[Stored records]
╔══

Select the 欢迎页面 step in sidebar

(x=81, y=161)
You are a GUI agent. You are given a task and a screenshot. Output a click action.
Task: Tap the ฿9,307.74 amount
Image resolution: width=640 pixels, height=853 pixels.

╚══

- [WHAT IS EXPECTED]
Retype the records above exactly, so that no line differs from its source.

- [WRITTEN RESPONSE]
Select the 欢迎页面 step in sidebar

(x=81, y=161)
You are a GUI agent. You are given a task and a screenshot. Output a click action.
Task: Tap the ฿9,307.74 amount
Image resolution: width=640 pixels, height=853 pixels.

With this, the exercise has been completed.